Selon vous, quel impact aura l’exploitation de ce gisement du point de vue géologique, mais surtout économique?
L’impact le plus important et le plus significatif est le fait de dire qu’il faut regarder les montagnes avec un nouvel oeil! La méthodologie de recherche géoscientifique que nous développerons dans le Djurdjura sera utilisée pour aller vers d’autres régions montagneuses comme les Aurès, Zaccar, Ouarsenis et d’autres encore. Des géoscientistes dans notre équipe en formation se posent déjà la question, à juste titre. L’importance est évidente, pour tout Algérien, en Algérie ou ailleurs! L’eau c’est la vie et les besoins sont énormes que ce soit pour l’alimentation en eau potable (AEP) ou pour les besoins économiques, agricoles et industriels.
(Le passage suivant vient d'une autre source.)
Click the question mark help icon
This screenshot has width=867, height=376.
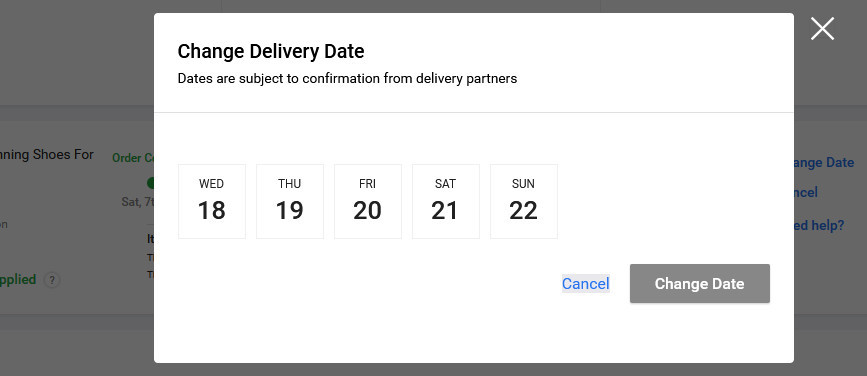coord(52,280)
Le progrès de façon générale fait que ces besoins sont en croissance continue, les Algériennes et Algériens sont loin des temps où ils se contentaient d’aller au hammam une fois par semaine, c’est la douche matinale quotidienne qui devient le mode standard. Son impact est un facteur de progrès dans son utilisation, comme AEP ou pour booster l’économie locale durable.
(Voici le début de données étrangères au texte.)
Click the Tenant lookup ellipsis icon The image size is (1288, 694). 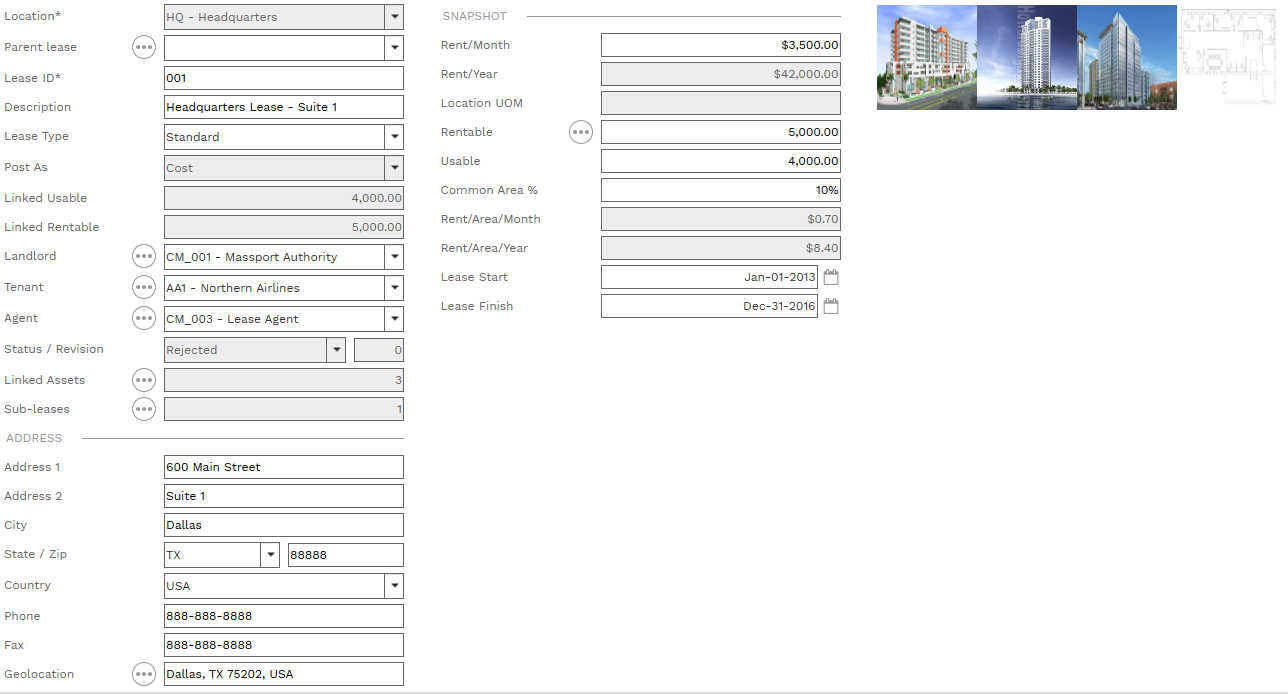click(144, 287)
Vous disiez lors d’un forum sur Radio Tizi Ouzou qu’à l’avenir il faudra chercher l’eau perchée sur les hauteurs. Inhabituelle comme suggestion. Pouvez-vous développer cette nouvelle approche de la relation de l’humain avec les sources d’eau?
Oui, aller vers la découverte de réservoirs perchés, situés dans les hauteurs. Une telle méthode nécessite un investissement cérébral, des études géologiques de terrain et notamment structurales en commençant par répondre à une question relativement simple: est-ce que les conditions géologiques sont réunies pour l’existence d’un réservoir perché?
Les géoscientifiques sont présents partout dans le pays pour contribuer rapidement à répondre à cette première question, pour ensuite passer aux étapes suivantes. C’est inhabituel, non-conventionnel, car elle sort des chemins battus pendant des siècles, mais pour nous Algériens, elle est trop coûteuse, et de toute façon les réserves dans les bassins surtout côtiers, leur envahissement par des eaux salées de mer est déjà une menace réelle, suite à la surexploitation de ces nappes. Avons-nous d’autres choix? Importer l’eau?